[Stored records]
__________

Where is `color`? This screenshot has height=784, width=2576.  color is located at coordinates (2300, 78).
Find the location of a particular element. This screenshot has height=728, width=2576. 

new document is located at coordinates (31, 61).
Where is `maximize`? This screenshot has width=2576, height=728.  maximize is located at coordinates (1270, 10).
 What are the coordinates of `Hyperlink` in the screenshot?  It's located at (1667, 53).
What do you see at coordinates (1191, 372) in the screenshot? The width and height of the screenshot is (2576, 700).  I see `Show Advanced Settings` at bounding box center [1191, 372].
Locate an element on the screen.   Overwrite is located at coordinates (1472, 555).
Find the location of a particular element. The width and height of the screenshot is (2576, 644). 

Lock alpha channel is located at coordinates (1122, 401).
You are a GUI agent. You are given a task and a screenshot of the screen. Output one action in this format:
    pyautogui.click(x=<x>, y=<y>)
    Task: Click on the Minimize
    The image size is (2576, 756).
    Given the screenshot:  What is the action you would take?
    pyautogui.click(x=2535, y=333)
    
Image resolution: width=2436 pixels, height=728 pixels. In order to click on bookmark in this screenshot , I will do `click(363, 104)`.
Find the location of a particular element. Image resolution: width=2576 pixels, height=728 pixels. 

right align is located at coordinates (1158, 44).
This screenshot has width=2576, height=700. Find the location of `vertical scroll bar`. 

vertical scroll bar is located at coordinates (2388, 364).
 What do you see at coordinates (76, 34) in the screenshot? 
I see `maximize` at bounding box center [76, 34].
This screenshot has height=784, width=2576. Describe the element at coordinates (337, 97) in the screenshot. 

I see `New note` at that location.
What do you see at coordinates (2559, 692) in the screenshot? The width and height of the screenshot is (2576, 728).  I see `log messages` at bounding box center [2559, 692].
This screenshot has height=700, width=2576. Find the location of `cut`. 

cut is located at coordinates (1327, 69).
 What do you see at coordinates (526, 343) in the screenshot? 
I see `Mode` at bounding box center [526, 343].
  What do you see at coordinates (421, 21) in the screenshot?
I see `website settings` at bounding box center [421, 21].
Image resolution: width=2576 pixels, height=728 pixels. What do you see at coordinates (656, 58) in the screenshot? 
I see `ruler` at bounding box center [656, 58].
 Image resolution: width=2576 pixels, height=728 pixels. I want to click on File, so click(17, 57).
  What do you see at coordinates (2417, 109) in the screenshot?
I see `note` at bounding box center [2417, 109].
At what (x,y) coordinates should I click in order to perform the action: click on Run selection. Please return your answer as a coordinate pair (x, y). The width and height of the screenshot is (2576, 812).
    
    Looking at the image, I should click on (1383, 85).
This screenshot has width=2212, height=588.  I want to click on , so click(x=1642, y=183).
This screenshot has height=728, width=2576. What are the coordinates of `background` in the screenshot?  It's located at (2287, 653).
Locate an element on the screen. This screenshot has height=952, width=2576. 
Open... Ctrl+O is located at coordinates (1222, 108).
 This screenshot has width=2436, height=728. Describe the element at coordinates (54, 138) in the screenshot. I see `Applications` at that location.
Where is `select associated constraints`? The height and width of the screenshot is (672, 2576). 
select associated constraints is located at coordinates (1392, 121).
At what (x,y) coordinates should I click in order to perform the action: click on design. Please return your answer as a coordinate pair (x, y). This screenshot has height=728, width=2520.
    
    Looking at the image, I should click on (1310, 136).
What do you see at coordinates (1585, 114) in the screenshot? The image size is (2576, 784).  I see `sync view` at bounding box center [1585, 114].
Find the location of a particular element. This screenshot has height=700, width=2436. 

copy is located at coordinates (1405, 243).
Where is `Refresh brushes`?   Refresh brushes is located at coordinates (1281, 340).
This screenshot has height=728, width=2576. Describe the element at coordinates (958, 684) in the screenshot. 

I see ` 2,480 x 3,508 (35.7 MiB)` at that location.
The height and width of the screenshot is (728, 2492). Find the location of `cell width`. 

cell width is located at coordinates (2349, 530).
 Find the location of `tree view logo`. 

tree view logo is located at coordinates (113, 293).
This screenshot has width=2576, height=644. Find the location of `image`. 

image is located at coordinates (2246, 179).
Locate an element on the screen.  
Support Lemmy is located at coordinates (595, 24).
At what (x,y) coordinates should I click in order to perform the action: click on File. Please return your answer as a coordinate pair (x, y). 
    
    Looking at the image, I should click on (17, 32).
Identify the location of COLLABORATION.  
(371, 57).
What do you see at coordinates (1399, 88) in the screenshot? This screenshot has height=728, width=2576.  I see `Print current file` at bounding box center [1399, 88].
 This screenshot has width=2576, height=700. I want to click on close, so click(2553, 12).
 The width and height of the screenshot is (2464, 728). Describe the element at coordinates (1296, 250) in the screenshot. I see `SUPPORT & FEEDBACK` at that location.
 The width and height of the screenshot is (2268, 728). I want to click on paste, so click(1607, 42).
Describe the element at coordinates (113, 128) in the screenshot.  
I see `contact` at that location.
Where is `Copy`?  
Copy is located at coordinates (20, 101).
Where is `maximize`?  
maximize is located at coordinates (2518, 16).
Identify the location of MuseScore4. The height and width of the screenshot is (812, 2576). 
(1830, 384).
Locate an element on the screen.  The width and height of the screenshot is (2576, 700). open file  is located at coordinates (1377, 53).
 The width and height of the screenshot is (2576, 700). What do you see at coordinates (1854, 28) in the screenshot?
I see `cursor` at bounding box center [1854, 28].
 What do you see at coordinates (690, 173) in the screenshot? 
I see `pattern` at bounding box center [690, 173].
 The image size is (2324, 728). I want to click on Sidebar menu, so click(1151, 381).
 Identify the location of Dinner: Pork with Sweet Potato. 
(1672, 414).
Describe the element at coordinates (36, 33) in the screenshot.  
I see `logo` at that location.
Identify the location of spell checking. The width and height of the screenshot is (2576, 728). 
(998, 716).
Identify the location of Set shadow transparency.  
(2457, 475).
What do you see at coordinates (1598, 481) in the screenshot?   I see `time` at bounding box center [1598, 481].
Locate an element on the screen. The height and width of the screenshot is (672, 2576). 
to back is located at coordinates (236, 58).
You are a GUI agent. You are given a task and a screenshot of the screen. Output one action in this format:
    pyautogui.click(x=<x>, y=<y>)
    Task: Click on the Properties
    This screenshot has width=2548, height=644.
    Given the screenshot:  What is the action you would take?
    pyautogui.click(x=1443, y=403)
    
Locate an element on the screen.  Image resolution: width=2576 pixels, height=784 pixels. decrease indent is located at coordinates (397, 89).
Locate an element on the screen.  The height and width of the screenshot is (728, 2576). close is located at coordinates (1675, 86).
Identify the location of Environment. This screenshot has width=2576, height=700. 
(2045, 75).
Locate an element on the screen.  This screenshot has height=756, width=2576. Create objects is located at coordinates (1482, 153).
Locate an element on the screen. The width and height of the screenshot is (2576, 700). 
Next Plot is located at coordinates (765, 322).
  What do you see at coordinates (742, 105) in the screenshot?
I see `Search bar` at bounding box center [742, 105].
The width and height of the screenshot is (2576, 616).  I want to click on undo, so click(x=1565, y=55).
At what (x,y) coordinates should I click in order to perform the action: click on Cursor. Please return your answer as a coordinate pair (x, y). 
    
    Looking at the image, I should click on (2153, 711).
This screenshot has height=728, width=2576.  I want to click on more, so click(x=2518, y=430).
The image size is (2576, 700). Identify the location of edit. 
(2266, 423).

__________

* **TASK DIRECTIONS**
Rewrite all of the data above as a numbered list, leaving out any blank lines.

* **WRITTEN SOLUTION**
1. Where is `color`? This screenshot has height=784, width=2576.  color is located at coordinates (2300, 78).
2. Find the location of a particular element. This screenshot has height=728, width=2576. 
3. new document is located at coordinates (31, 61).
4. Where is `maximize`? This screenshot has width=2576, height=728.  maximize is located at coordinates (1270, 10).
5.  What are the coordinates of `Hyperlink` in the screenshot?  It's located at (1667, 53).
6. What do you see at coordinates (1191, 372) in the screenshot? The width and height of the screenshot is (2576, 700).  I see `Show Advanced Settings` at bounding box center [1191, 372].
7. Locate an element on the screen.   Overwrite is located at coordinates (1472, 555).
8. Find the location of a particular element. The width and height of the screenshot is (2576, 644). 
9. Lock alpha channel is located at coordinates (1122, 401).
10. You are a GUI agent. You are given a task and a screenshot of the screen. Output one action in this format:
11.     pyautogui.click(x=<x>, y=<y>)
12.     Task: Click on the Minimize
13.     The image size is (2576, 756).
14.     Given the screenshot:  What is the action you would take?
15.     pyautogui.click(x=2535, y=333)
16. Image resolution: width=2436 pixels, height=728 pixels. In order to click on bookmark in this screenshot , I will do `click(363, 104)`.
17. Find the location of a particular element. Image resolution: width=2576 pixels, height=728 pixels. 
18. right align is located at coordinates (1158, 44).
19. This screenshot has width=2576, height=700. Find the location of `vertical scroll bar`. 
20. vertical scroll bar is located at coordinates (2388, 364).
21.  What do you see at coordinates (76, 34) in the screenshot? 
22. I see `maximize` at bounding box center [76, 34].
23. This screenshot has height=784, width=2576. Describe the element at coordinates (337, 97) in the screenshot. 
24. I see `New note` at that location.
25. What do you see at coordinates (2559, 692) in the screenshot? The width and height of the screenshot is (2576, 728).  I see `log messages` at bounding box center [2559, 692].
26. This screenshot has height=700, width=2576. Find the location of `cut`. 
27. cut is located at coordinates (1327, 69).
28.  What do you see at coordinates (526, 343) in the screenshot? 
29. I see `Mode` at bounding box center [526, 343].
30.   What do you see at coordinates (421, 21) in the screenshot?
31. I see `website settings` at bounding box center [421, 21].
32. Image resolution: width=2576 pixels, height=728 pixels. What do you see at coordinates (656, 58) in the screenshot? 
33. I see `ruler` at bounding box center [656, 58].
34.  Image resolution: width=2576 pixels, height=728 pixels. I want to click on File, so click(17, 57).
35.   What do you see at coordinates (2417, 109) in the screenshot?
36. I see `note` at bounding box center [2417, 109].
37. At what (x,y) coordinates should I click in order to perform the action: click on Run selection. Please return your answer as a coordinate pair (x, y). The width and height of the screenshot is (2576, 812).
38.     Looking at the image, I should click on (1383, 85).
39. This screenshot has width=2212, height=588.  I want to click on , so click(x=1642, y=183).
40. This screenshot has height=728, width=2576. What are the coordinates of `background` in the screenshot?  It's located at (2287, 653).
41. Locate an element on the screen. This screenshot has height=952, width=2576. 
42. Open... Ctrl+O is located at coordinates (1222, 108).
43.  This screenshot has width=2436, height=728. Describe the element at coordinates (54, 138) in the screenshot. I see `Applications` at that location.
44. Where is `select associated constraints`? The height and width of the screenshot is (672, 2576). 
45. select associated constraints is located at coordinates (1392, 121).
46. At what (x,y) coordinates should I click in order to perform the action: click on design. Please return your answer as a coordinate pair (x, y). This screenshot has height=728, width=2520.
47.     Looking at the image, I should click on (1310, 136).
48. What do you see at coordinates (1585, 114) in the screenshot? The image size is (2576, 784).  I see `sync view` at bounding box center [1585, 114].
49. Find the location of a particular element. This screenshot has height=700, width=2436. 
50. copy is located at coordinates (1405, 243).
51. Where is `Refresh brushes`?   Refresh brushes is located at coordinates (1281, 340).
52. This screenshot has height=728, width=2576. Describe the element at coordinates (958, 684) in the screenshot. 
53. I see ` 2,480 x 3,508 (35.7 MiB)` at that location.
54. The height and width of the screenshot is (728, 2492). Find the location of `cell width`. 
55. cell width is located at coordinates (2349, 530).
56.  Find the location of `tree view logo`. 
57. tree view logo is located at coordinates (113, 293).
58. This screenshot has width=2576, height=644. Find the location of `image`. 
59. image is located at coordinates (2246, 179).
60. Locate an element on the screen.  
61. Support Lemmy is located at coordinates (595, 24).
62. At what (x,y) coordinates should I click in order to perform the action: click on File. Please return your answer as a coordinate pair (x, y). 
63.     Looking at the image, I should click on (17, 32).
64. Identify the location of COLLABORATION.  
65. (371, 57).
66. What do you see at coordinates (1399, 88) in the screenshot? This screenshot has height=728, width=2576.  I see `Print current file` at bounding box center [1399, 88].
67.  This screenshot has width=2576, height=700. I want to click on close, so click(2553, 12).
68.  The width and height of the screenshot is (2464, 728). Describe the element at coordinates (1296, 250) in the screenshot. I see `SUPPORT & FEEDBACK` at that location.
69.  The width and height of the screenshot is (2268, 728). I want to click on paste, so click(1607, 42).
70. Describe the element at coordinates (113, 128) in the screenshot.  
71. I see `contact` at that location.
72. Where is `Copy`?  
73. Copy is located at coordinates (20, 101).
74. Where is `maximize`?  
75. maximize is located at coordinates (2518, 16).
76. Identify the location of MuseScore4. The height and width of the screenshot is (812, 2576). 
77. (1830, 384).
78. Locate an element on the screen.  The width and height of the screenshot is (2576, 700). open file  is located at coordinates (1377, 53).
79.  The width and height of the screenshot is (2576, 700). What do you see at coordinates (1854, 28) in the screenshot?
80. I see `cursor` at bounding box center [1854, 28].
81.  What do you see at coordinates (690, 173) in the screenshot? 
82. I see `pattern` at bounding box center [690, 173].
83.  The image size is (2324, 728). I want to click on Sidebar menu, so click(1151, 381).
84.  Identify the location of Dinner: Pork with Sweet Potato. 
85. (1672, 414).
86. Describe the element at coordinates (36, 33) in the screenshot.  
87. I see `logo` at that location.
88. Identify the location of spell checking. The width and height of the screenshot is (2576, 728). 
89. (998, 716).
90. Identify the location of Set shadow transparency.  
91. (2457, 475).
92. What do you see at coordinates (1598, 481) in the screenshot?   I see `time` at bounding box center [1598, 481].
93. Locate an element on the screen. The height and width of the screenshot is (672, 2576). 
94. to back is located at coordinates (236, 58).
95. You are a GUI agent. You are given a task and a screenshot of the screen. Output one action in this format:
96.     pyautogui.click(x=<x>, y=<y>)
97.     Task: Click on the Properties
98.     This screenshot has width=2548, height=644.
99.     Given the screenshot:  What is the action you would take?
100.     pyautogui.click(x=1443, y=403)
101. Locate an element on the screen.  Image resolution: width=2576 pixels, height=784 pixels. decrease indent is located at coordinates (397, 89).
102. Locate an element on the screen.  The height and width of the screenshot is (728, 2576). close is located at coordinates (1675, 86).
103. Identify the location of Environment. This screenshot has width=2576, height=700. 
104. (2045, 75).
105. Locate an element on the screen.  This screenshot has height=756, width=2576. Create objects is located at coordinates (1482, 153).
106. Locate an element on the screen. The width and height of the screenshot is (2576, 700). 
107. Next Plot is located at coordinates (765, 322).
108.   What do you see at coordinates (742, 105) in the screenshot?
109. I see `Search bar` at bounding box center [742, 105].
110. The width and height of the screenshot is (2576, 616).  I want to click on undo, so click(x=1565, y=55).
111. At what (x,y) coordinates should I click in order to perform the action: click on Cursor. Please return your answer as a coordinate pair (x, y). 
112.     Looking at the image, I should click on (2153, 711).
113. This screenshot has height=728, width=2576.  I want to click on more, so click(x=2518, y=430).
114. The image size is (2576, 700). Identify the location of edit. 
115. (2266, 423).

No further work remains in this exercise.